The United States of Leland

Xan Brooks: What a sanctimonious, hand-wringing bore of a film this is
  
  


Leland is a sensitive teenaged savant who murders a boy with learning difficulties in order to spare him the cruelty of the big bad world. "Why'd you do it, Leland?" asks the news reporter outside the courtroom. "Because of the sadness," replies Leland, and then proceeds to expand on his theory in a lengthy confessional, handwritten in his cell and narrated in the halting, zonked-out delivery of a sixth-form poet. "Maybe there's a why in there somewhere," he concludes at the end, and maybe there was - although by that point I was too wearied of Leland to feel his pain or smell his rainbow or whatever other response writer-director Matthew Ryan Hoge was trying to chivvy out of us.

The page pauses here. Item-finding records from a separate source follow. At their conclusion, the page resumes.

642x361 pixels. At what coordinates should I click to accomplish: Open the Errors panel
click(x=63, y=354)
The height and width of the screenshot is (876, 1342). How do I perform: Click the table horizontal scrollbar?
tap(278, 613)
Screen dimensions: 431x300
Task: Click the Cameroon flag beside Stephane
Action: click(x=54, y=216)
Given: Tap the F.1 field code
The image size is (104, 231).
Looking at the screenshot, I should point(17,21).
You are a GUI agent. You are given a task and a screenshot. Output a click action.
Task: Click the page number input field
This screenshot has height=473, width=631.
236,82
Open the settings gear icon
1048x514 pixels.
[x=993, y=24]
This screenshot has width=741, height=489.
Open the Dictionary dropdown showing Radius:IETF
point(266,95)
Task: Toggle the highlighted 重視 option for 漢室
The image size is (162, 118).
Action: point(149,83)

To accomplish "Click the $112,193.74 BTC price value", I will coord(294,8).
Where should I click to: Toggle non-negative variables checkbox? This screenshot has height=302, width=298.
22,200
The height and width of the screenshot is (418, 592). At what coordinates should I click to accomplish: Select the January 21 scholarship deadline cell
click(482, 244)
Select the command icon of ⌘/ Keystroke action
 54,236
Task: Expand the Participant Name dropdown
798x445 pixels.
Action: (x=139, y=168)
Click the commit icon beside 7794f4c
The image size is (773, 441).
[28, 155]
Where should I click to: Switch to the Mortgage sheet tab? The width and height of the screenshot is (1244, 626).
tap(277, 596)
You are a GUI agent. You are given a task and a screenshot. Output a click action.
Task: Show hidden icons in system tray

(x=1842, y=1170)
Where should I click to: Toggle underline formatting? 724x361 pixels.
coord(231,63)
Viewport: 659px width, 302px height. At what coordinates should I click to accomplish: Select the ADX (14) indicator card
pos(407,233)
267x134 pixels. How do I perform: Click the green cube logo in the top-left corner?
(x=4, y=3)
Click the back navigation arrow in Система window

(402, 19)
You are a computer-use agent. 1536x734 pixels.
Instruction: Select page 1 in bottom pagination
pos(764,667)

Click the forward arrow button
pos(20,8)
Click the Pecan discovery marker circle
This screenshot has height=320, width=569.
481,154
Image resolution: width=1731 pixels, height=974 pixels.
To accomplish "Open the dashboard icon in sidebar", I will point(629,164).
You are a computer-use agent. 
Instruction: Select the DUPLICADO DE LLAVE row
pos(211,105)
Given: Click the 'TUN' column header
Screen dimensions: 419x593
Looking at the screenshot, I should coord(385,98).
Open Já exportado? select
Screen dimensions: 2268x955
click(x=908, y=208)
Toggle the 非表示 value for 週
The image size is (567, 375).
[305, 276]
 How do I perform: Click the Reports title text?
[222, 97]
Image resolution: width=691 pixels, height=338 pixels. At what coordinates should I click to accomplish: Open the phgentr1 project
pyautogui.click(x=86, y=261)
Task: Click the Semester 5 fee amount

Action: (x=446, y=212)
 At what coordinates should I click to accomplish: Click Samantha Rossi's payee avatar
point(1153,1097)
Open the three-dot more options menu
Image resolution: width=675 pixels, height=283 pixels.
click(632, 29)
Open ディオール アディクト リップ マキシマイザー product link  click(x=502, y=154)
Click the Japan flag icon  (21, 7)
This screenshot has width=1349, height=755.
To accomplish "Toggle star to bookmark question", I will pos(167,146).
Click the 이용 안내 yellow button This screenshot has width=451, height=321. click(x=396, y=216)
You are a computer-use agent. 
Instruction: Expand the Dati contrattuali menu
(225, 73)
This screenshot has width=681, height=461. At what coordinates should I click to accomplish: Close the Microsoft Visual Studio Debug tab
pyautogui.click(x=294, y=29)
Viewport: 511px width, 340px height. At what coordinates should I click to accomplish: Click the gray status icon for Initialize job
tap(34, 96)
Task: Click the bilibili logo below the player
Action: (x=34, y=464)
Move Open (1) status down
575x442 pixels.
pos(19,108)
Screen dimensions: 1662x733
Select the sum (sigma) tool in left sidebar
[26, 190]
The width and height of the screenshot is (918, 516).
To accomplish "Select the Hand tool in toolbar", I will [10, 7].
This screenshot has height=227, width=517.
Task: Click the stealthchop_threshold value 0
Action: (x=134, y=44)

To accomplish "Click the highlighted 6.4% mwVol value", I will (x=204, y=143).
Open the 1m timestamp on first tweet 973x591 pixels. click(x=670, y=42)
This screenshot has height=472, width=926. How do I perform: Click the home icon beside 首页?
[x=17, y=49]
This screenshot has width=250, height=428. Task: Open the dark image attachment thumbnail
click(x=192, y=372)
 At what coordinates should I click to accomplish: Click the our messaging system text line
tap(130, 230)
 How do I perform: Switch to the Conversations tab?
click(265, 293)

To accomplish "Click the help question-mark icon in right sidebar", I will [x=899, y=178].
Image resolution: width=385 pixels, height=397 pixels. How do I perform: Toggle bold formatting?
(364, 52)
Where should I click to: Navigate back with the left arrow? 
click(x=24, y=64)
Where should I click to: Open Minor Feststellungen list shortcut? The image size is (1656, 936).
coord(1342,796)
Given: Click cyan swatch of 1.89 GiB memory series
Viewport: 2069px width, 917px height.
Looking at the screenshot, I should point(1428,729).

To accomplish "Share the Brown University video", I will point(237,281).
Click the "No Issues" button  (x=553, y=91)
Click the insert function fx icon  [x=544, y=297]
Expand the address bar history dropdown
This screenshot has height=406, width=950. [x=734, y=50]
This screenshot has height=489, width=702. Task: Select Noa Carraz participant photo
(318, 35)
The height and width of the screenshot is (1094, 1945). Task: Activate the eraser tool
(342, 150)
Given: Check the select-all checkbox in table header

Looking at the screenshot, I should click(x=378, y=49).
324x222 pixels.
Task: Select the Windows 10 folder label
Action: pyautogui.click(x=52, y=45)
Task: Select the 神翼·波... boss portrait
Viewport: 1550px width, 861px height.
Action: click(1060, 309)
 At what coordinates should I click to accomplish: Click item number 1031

What a sanctimonious, hand-wringing bore of a film this is. Lead actor Ryan Gosling, so good in 2001's The Believer, is flat-out terrible here, playing Leland with a roll-call of wonky gazes, wise asides and placid smiles that's straight out of the Robin Williams school of spiritual oddballs. Elsewhere, the big casting revelation comes with the appearance of Sherilyn Fenn in the role of a maternal, middle-aged housewife. Forgot the cliche about policemen getting younger by the day. As a harbinger of time's winged chariot it's got nothing on the sight of 1990's Twin Peaks pin-up suddenly popping up as a teenager's mum.